Служащие двери для прыжка подтвердили предостережение.
– Если Досадиец проникнет под твое прикрытие, тебе придется собственными силами возвращаться на твою точку подбора. Мы весьма сомневаемся, что ты сможешь это сделать. Пойми, что мы не много помощи сможем оказать тебе, как только переправим тебя на Досади.
Бахранк явно пришел к какому-то решению, кивнув сам себе.
– Джедрик ожидает тебя.
Это было еще одно имя, которым его снабдили люди Аритча.
– Твой лидер ячейки. Ей сказали, что ты новый. Проникший из Обода. Джедрик неизвестно твое истинное происхождение.
– А кому известно?
– Мы не можем тебе сказать. Если ты не знаешь, эту информацию нельзя вырвать у тебя. Впрочем, уверяем тебя, что Джедрик не является одним из наших людей.

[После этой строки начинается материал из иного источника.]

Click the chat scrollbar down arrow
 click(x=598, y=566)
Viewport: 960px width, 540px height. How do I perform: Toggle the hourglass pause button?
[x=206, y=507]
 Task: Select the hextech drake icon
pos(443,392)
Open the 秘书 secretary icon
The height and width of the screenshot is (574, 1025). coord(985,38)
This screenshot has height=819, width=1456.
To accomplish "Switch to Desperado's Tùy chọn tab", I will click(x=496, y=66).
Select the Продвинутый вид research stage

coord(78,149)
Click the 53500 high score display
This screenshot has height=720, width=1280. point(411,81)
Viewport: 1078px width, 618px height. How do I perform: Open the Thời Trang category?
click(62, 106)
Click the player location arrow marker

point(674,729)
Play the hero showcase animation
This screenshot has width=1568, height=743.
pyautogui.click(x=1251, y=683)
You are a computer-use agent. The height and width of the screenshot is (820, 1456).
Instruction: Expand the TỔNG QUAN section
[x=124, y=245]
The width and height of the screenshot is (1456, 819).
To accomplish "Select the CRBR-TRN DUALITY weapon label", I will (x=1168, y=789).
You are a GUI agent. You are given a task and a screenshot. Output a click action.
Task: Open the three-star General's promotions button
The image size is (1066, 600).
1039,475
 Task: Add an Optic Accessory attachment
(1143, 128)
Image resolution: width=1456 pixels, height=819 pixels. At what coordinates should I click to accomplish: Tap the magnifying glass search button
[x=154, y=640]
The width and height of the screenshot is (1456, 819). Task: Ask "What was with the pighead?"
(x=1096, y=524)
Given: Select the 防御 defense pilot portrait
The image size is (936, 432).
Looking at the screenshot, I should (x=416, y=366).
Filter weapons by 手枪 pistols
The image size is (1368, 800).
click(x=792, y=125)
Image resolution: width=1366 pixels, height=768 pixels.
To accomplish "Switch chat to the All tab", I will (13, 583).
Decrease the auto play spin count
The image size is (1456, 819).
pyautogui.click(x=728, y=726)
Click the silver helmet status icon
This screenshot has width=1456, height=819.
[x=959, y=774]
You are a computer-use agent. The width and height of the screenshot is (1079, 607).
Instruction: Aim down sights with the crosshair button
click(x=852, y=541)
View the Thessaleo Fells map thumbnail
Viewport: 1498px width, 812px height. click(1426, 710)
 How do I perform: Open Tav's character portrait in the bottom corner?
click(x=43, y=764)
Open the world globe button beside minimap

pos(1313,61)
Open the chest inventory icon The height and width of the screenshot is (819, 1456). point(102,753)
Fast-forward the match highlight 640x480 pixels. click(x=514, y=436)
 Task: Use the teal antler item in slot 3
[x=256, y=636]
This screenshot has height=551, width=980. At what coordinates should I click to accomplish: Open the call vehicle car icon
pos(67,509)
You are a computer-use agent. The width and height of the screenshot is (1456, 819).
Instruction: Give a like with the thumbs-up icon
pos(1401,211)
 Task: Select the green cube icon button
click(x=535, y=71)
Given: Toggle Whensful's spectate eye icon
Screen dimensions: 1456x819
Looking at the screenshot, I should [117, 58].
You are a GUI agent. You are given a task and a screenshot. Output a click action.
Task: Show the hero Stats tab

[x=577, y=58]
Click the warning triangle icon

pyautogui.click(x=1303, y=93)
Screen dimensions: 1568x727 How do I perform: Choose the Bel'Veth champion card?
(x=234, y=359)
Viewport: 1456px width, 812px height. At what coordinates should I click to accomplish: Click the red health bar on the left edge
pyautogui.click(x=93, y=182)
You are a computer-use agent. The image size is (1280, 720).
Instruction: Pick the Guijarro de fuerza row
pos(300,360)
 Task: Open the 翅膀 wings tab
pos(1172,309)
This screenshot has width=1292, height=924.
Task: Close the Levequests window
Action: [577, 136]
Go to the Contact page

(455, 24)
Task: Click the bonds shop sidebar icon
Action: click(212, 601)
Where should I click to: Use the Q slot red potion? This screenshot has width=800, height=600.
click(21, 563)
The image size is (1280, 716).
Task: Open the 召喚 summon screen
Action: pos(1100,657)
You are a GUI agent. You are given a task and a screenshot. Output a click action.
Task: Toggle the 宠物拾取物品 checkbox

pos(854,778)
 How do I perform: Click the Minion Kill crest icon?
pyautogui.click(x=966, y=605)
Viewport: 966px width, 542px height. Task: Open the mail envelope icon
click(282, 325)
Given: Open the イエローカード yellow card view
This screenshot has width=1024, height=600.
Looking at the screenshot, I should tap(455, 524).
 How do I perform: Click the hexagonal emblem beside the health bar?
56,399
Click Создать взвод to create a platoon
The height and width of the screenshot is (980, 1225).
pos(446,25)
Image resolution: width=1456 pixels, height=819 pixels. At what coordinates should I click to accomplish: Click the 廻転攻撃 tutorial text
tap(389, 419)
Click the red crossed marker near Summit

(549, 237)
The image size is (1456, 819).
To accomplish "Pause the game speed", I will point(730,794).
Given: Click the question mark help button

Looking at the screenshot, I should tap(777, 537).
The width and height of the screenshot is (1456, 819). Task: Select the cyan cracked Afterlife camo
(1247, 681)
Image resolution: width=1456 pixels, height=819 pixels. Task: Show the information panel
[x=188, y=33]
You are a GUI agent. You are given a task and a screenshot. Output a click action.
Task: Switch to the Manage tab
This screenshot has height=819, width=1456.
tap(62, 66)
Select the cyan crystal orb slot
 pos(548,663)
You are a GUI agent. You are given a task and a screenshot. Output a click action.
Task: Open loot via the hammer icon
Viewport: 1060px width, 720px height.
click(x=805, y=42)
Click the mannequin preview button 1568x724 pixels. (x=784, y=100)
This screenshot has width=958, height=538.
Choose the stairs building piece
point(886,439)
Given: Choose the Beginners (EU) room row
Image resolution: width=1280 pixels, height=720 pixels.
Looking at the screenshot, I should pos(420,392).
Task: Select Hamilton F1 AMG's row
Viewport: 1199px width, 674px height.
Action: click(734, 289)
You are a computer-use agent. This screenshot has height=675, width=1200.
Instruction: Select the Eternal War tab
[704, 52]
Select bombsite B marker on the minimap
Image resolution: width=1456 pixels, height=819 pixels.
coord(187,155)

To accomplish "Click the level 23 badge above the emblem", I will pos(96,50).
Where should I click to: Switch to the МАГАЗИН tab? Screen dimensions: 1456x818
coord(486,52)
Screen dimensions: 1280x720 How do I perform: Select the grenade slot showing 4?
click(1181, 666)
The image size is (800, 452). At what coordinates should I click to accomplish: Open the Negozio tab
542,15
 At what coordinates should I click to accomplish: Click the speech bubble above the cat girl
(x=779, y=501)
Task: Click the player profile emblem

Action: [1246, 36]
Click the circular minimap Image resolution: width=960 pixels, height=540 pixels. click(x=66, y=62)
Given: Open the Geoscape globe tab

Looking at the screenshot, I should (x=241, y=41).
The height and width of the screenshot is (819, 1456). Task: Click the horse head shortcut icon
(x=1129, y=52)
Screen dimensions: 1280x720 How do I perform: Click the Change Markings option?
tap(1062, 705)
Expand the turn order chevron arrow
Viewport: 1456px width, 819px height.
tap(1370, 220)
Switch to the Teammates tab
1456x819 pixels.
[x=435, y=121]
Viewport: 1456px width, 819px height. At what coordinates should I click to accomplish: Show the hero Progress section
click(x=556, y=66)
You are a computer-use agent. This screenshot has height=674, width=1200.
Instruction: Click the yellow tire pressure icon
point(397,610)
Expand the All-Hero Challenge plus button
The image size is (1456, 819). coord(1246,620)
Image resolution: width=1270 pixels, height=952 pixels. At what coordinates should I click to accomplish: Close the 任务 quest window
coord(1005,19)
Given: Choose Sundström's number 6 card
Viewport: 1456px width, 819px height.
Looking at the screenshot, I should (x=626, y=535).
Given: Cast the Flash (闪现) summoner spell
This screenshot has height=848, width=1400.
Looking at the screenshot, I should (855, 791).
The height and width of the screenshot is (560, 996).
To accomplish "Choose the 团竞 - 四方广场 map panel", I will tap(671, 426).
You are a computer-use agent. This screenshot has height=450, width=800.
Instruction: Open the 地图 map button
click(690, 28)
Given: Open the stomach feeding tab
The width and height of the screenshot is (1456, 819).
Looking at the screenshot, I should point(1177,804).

Маккаю не понравилось звучание этого предупреждения: «…вырвать у тебя». Бюсаб, как обычно, посылает вас в пасть тигра, не давая полных указаний по длине тигриных клыков.
Бахранк указал жестом на свою гусеничную машину.
– Пойдем?
Маккай взглянул на машину. Это явно было военное устройство, в тяжелой броне, со щелями в металлической кабине и огнестрельным оружием, торчащим под нелепыми углами. Она выглядела приземистой и смертоносной. Люди Аритча упоминали о подобных штуках.
– Мы присматривали за тем, чтобы они получали только примитивные бронированные средства передвижения, огнестрельное оружие и залежалую взрывчатку, таким вот образом. Впрочем, они были весьма изобретательны в своих переделках подобного вооружения.
Бахранк еще раз указал на свою машину, явно стремясь поскорее удалиться.
Маккай вынужден был подавить внезапное чувство глубокой тревоги. Во что он ввязался? Он чувствовал, что, очнувшись, обнаружил, что ужасающим образом соскальзывает в опасность, не будучи в состоянии контролировать и малейшей угрозы. Ощущение прошло, но оставило его потрясенным. Маккай мешкал, продолжая разглядывать машину. Она была около шести метров в длину, с тяжелыми гусеницами, плюс другие колеса, едва видимые в тени позади гусениц. Она щеголяла обычной антенной на заду для того, чтобы ловить сигнал мощного передатчика на орбите под ограждающей вуалью, но была еще вторичная система, сжигавшая вонючее топливо. Дым от этого горючего наполнял атмосферу вокруг них резким запахом.
– Чего мы ждем? – требовательно спросил Бахранк. Он сверкнул глазами на Маккая с явным страхом и подозрением.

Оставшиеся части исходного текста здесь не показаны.